On Sunday morning, the corner of Martin Luther King Jr. Way and 39th Street in North Oakland was about as close to a crossroads as a corner gets.
Johnnie B. Baker Jr. — Dusty Baker, the Hall of Fame manager — walked into Marcus Books and, by his own account, saw his mother. "When I look around here, I really see my mom," Baker told the packed crowd, according to reporting by the SF Standard. "I see my dad, too. But I really see my mom."
The visit was a stop on Baker's Northern California bookstore tour for his new memoir, "Crossroads: A Memoir in Baseball and Life," co-written with Steve Kettmann and published this month. Oakland Tribune columnist and NBC Sports Bay Area analyst Monte Poole led the conversation; visitors arrived to John Coltrane's "Like Sonny" coming through the shop's speakers.
Marcus Books, at MLK Jr. Way and 39th, is the oldest Black-owned independent bookstore in the country. Julian and Raye Richardson founded it in 1960 — initially as a San Francisco print shop named after the Jamaican-born activist Marcus Garvey — and it is now run by their daughter Blanche Richardson and granddaughter Cherysee Calhoun. The front window carries a line from Audre Lorde; the walls hold posters and portraits of civil rights leaders. "My grandparents created the store as a place for Black folks to come and learn about themselves," Calhoun told the SF Standard. "It's a bring-some, get-some kind of vibe."
It was an apt address for the memoir.
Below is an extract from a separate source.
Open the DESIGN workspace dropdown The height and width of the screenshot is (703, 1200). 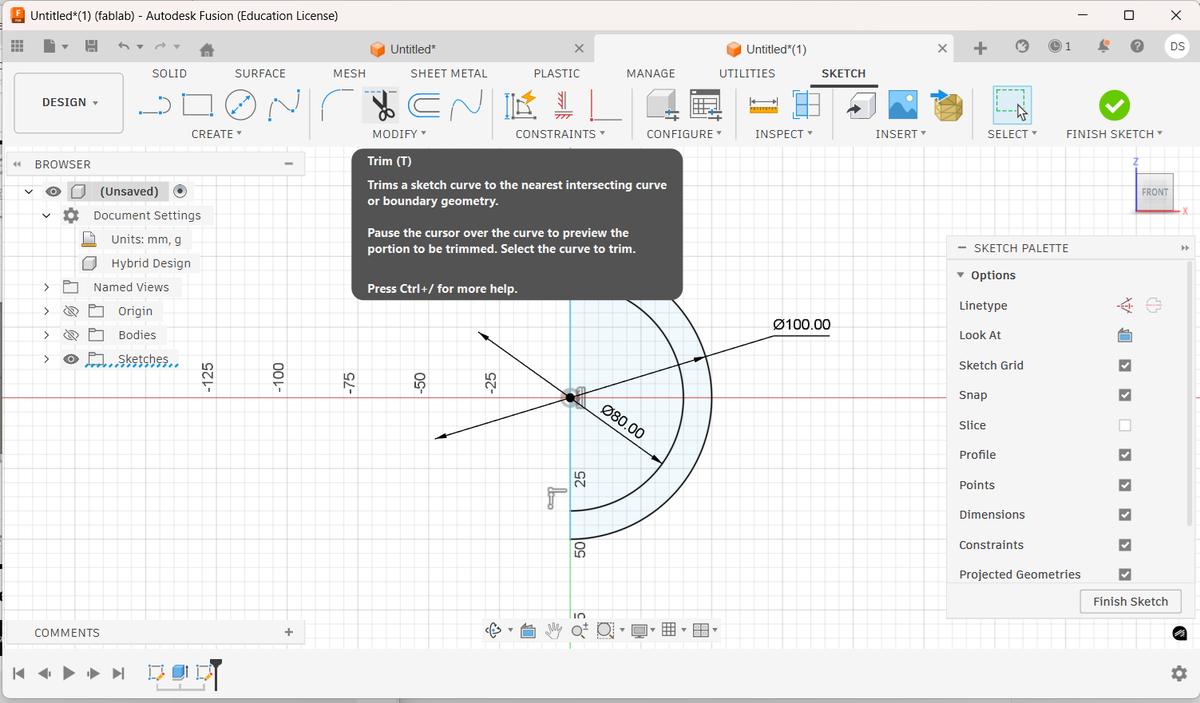(x=68, y=102)
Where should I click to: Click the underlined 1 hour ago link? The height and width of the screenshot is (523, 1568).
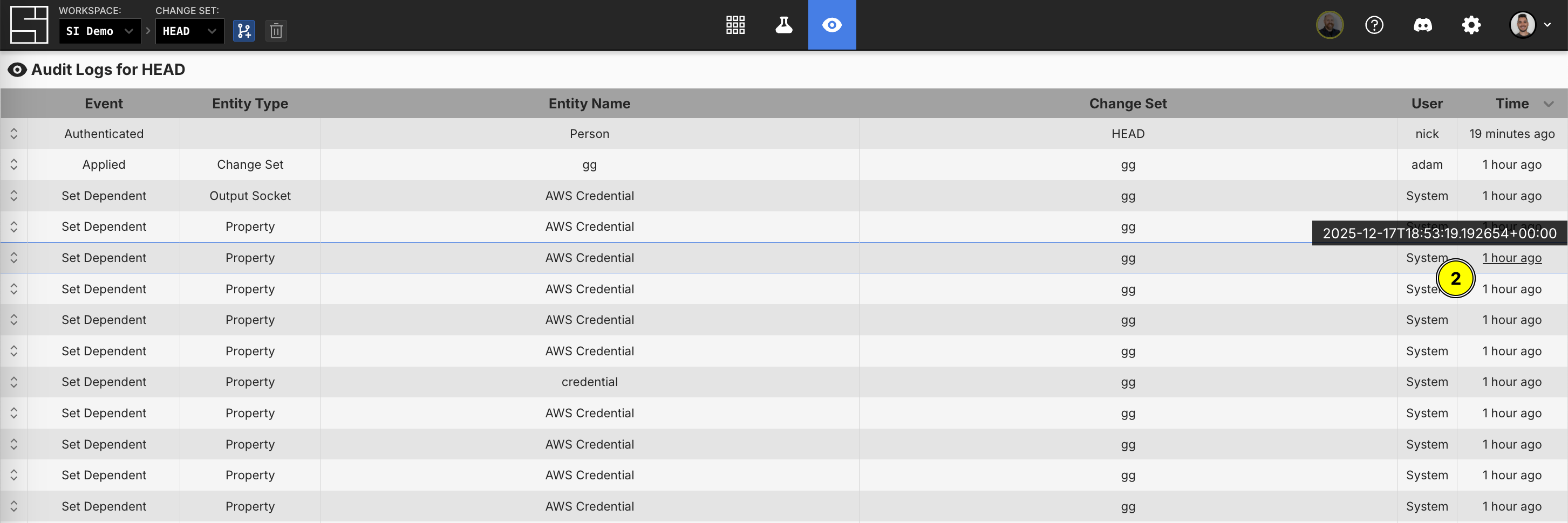[x=1512, y=258]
Baker's "Crossroads" charts the same tensions the corner has always absorbed: his father, Johnnie B. Baker Sr., listened to Miles Davis and gravitated toward MLK's vision of reconciliation; his mother Christine hung a picture of Malcolm X on the wall. At 15, Baker wanted to change his name to Dusty X. His father's response, as Baker retold it Sunday, was unambiguous: "I brought you into this world, and I'll take you out of it."
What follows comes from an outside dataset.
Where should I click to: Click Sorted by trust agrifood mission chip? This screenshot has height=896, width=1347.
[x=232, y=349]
The memoir moves from Baker's childhood in Riverside through segregated minor-league stops in the South to a managing career across five teams — beginning with the Giants in 1993 — and eventually to Cooperstown. Baker called Marcus Books "perhaps the greatest bookstore that I have ever seen."
Poole, the moderator, described Baker's arc as "Forrest Gumpish" — so many places, so many people. At MLK and 39th on a Sunday, one more room to fill.